In October 2019, we issued 1,214 ordinary shares to the then-shareholders of SureSensors Ltd. in partial consideration for the acquisition of the shares of SureSensors Ltd. from the shareholders.

From November 2020 to January 2021, we issued and sold an aggregate of 33,008 series B preferred shares in a private placement to certain investors at a per share purchase price of $5,000 for aggregate gross consideration of $164.5 million.

(b) Warrant Issuances

In September 2019, we issued warrants to Kennedy Lewis Capital Partners Fund Master Fund LP and certain other lenders to purchase up to 2,284 ordinary shares at an exercise price of $1,459.89 per ordinary share in connection with the issuance of the 11.5% loan notes in September 2019 (as further described in paragraph (c) below).

In November 2020, we issued to Jefferies, the lender under the Senior Secured Loan, warrants to purchase up to 1,000 common shares at an exercise price equal to either (i) if completion of this offering occurs on or before 31 January 2021, a price equal to the price per common share issued pursuant to this offering (before deducting underwriting discounts, commissions and expenses) less a discount of 20% or (ii) if completion of this offering has not occurred on or before 31 January 2021, $4,644.969 per common share.

In November 2020, we issued to certain investors warrants to purchase up to an aggregate of 16,528 common shares at an exercise price of $1,793.38 per common share.

Our shareholders have also authorized us to issue up to 3,000 additional warrants to purchase up to 3,000 common shares, at an exercise price to be determined by our board of directors, in connection with any incremental term loans to be entered into by us.

(c) Notes Issuances

In February 2018, we issued and sold unsecured subordinated loan notes to certain investors in a private placement for an aggregate principal amount of $38.3 million, or the 12% notes.
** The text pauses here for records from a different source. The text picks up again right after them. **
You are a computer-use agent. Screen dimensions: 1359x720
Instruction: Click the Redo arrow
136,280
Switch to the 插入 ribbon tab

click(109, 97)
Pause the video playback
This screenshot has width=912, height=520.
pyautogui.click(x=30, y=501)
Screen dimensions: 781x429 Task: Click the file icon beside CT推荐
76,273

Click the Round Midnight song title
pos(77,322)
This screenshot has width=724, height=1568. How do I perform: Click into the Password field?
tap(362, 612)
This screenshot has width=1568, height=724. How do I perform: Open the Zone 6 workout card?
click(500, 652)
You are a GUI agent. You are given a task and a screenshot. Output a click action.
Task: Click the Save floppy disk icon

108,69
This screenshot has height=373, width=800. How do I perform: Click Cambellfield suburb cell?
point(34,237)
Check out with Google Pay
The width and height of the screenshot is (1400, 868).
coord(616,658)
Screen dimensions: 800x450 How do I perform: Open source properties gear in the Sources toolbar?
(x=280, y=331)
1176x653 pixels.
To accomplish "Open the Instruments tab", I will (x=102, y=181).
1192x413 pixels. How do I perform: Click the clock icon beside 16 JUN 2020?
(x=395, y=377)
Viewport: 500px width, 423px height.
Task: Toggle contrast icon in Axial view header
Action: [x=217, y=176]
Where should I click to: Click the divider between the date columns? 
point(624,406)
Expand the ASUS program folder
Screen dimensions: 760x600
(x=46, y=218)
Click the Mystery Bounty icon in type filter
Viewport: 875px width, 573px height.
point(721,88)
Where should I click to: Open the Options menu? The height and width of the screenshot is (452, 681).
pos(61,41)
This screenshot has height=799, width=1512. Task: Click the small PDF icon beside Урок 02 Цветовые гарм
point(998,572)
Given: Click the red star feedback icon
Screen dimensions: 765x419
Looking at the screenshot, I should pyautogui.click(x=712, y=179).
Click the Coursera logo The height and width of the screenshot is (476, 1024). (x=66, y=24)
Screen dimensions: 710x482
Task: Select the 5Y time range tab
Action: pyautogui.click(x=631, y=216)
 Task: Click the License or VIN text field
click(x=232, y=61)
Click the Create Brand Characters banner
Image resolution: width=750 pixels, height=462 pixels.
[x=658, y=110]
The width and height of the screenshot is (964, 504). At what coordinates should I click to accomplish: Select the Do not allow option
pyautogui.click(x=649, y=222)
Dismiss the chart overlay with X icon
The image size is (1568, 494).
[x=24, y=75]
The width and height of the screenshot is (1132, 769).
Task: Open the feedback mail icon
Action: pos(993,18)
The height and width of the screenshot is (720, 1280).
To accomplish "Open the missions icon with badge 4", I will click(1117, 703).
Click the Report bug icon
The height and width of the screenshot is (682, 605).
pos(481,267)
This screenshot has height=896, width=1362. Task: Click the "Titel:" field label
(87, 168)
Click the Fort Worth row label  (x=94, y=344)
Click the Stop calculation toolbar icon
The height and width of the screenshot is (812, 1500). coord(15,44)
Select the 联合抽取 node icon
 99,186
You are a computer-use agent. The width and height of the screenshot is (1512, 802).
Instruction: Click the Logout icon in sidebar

The 12% notes accrued interest at a rate of 12% per year and were redeemed between August and November 2018. In connection with the redemption of the 12% notes, the company converted $35.4 million of principal and $4.3 million of interest into 31,164 series A preferred shares.

In September 2019, LumiraDx Investment Limited issued and sold senior loan notes, or the 11.5% loan notes, to Kennedy Lewis Capital Partners Fund I LP and certain other lenders for an aggregate of $40.0 million. The 11.5% loan notes secured loan notes accrued interest at a rate of 11.5% per year and were due to mature in September 2023. The 11.5% loan notes were prepaid in full in October 2020.

In October 2019, we issued an unsecured loan note in the amount of $18.0 million to BMGF, or the unsecured loan note. The unsecured loan note accrues interest at a rate of 2% per year and matures in October 2024.

From October 2019 to January 2020, we issued and sold convertible loan notes to certain investors in a private placement for an aggregate principal amount of $75.2 million, or the 5% notes. The 5% notes accrue interest at a rate of 5% per year and will convert into common shares at a price per share of $1,793.38 upon the completion of this offering.

In July 2020, we issued and sold convertible loan notes to certain investors in a private placement for an aggregate principal amount of approximately $74.3 million, or the 10% notes. The 10% notes accrue interest at a rate of 10% for a 360-day term and will convert into common shares at a price per share of $2,386.85 upon the completion of this offering.

(d) Option Issuances

Since January 1, 2018, we have granted to employees, officers, directors, consultants and other service providers options to purchase an aggregate of 44,442 ordinary shares, with exercise prices ranging from $611.628 to $3,752.00, pursuant to the LumiraDx Limited Consultants’ and Non-Employees’ Option Scheme and the LumiraDx Limited Unapproved Option Scheme with U.S. Appendix. Since January 1, 2018, 45 ordinary shares have been issued upon the exercise of stock options.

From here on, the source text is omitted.